International career^{‡}
- 2021–2022: Slovakia U19 / 15 / (0)
- 2022–: Slovakia U20 / 2 / (0)
- 2023–: Slovakia U21 / 2 / (0)

= Jakub Luka =

Slovak youth international footballer

Jakub Luka (born 18 August 2003) is a Slovak professional footballer who currently plays for Niké liga club Železiarne Podbrezová as a defender.

==Club career==
===MFK Ružomberok===
Luka signed a contract with MFK Ružomberok in January 2021, signing from MŠK Žilina Academy, where he played with the U19 team.
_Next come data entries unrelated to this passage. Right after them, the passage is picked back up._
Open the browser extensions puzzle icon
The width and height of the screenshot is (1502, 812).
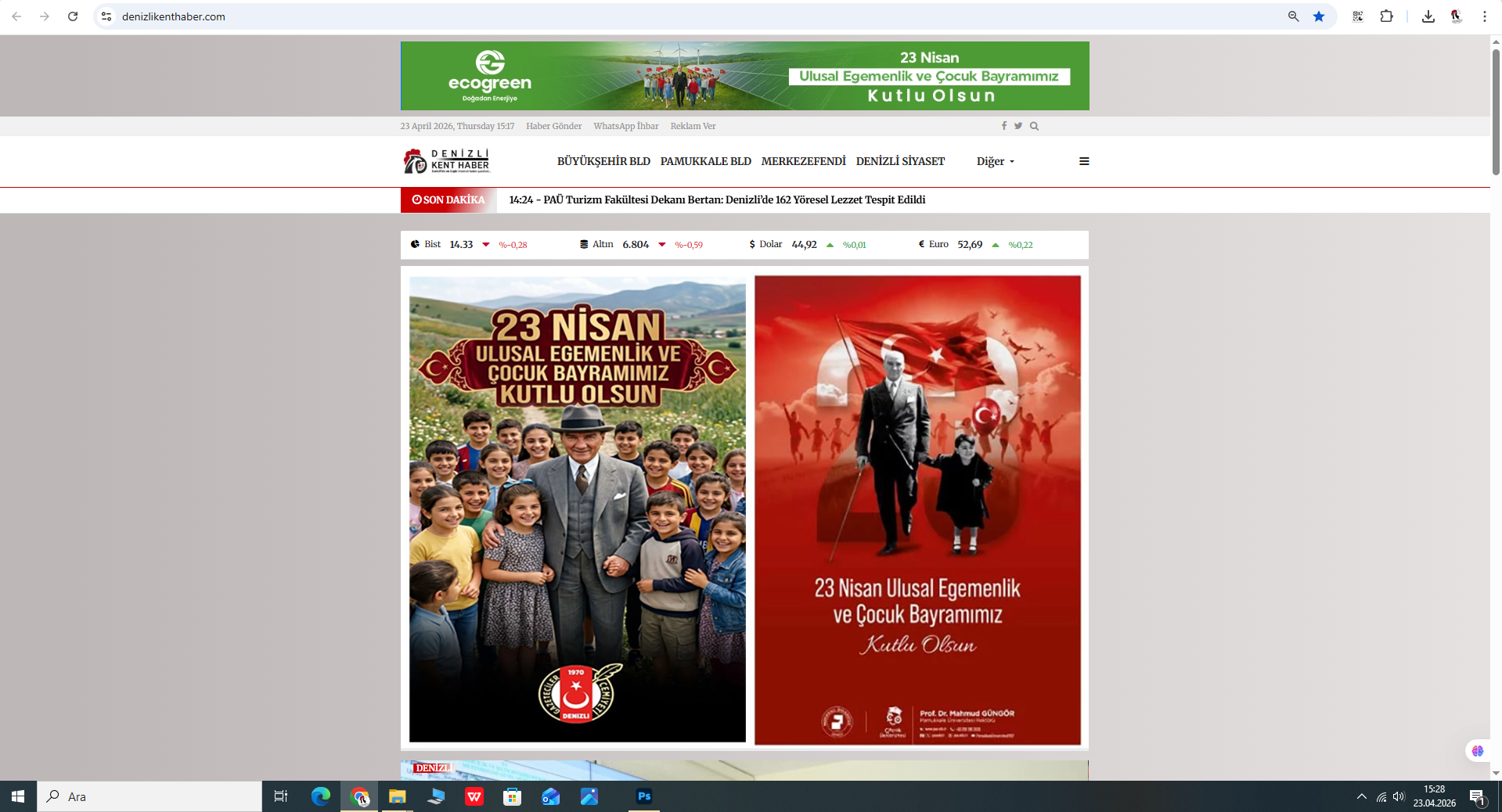pos(1386,16)
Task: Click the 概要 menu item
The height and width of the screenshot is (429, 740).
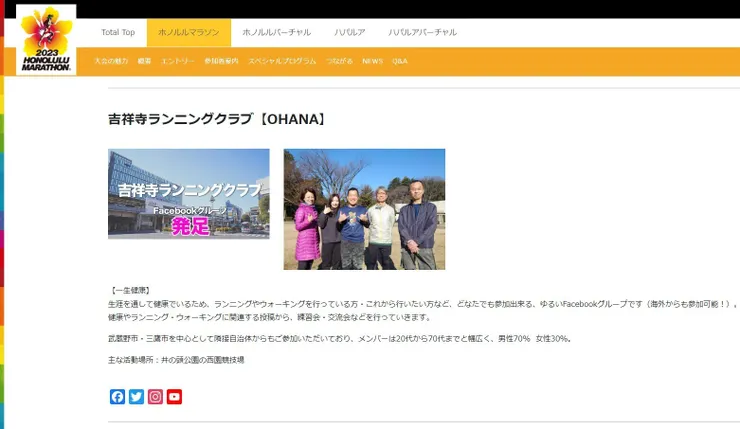Action: [x=145, y=61]
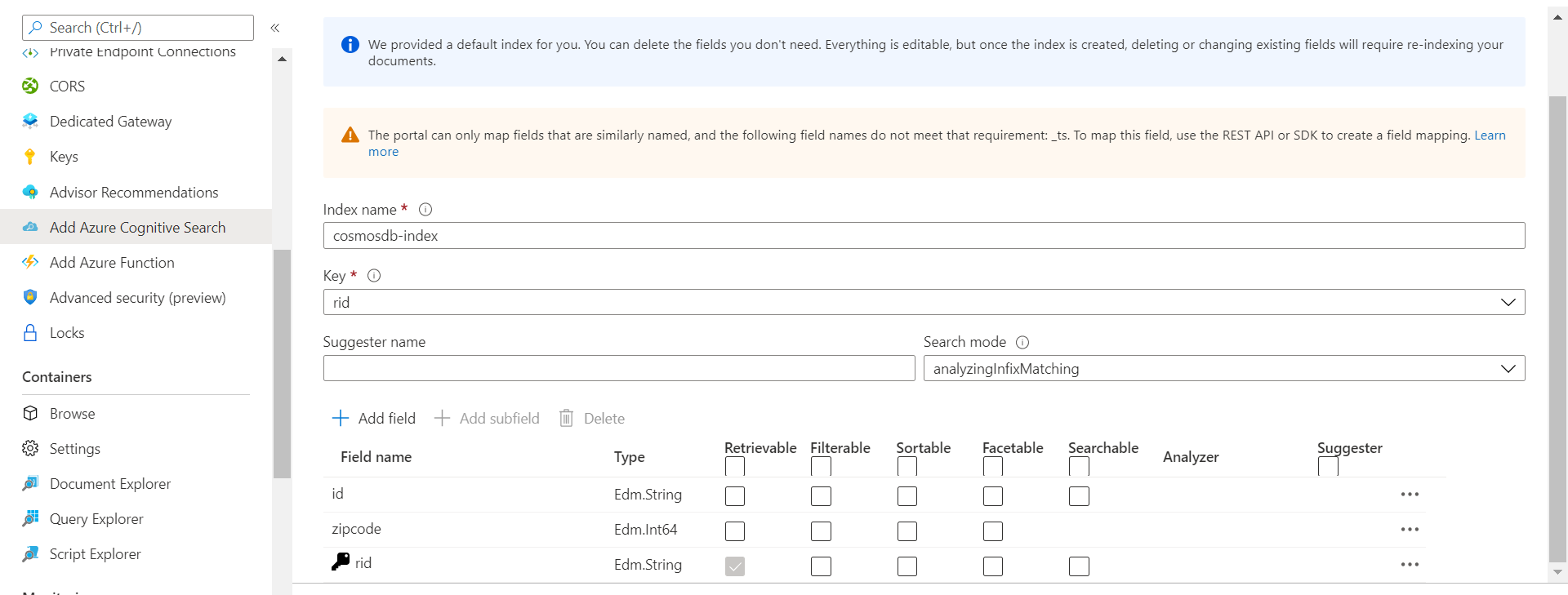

Following his signing, he joined the first team of Ružomberok and expressed hope of making his senior debut during the spring and summer of 2021.

Luka made his Fortuna Liga debut for Ružomberok against Zemplín Michalovce on 1 May 2021 in a 1:2 away loss. He played the entire match.

==Private life==
Luka had listed Milan Škriniar and Virgil van Dijk as his footballing idols.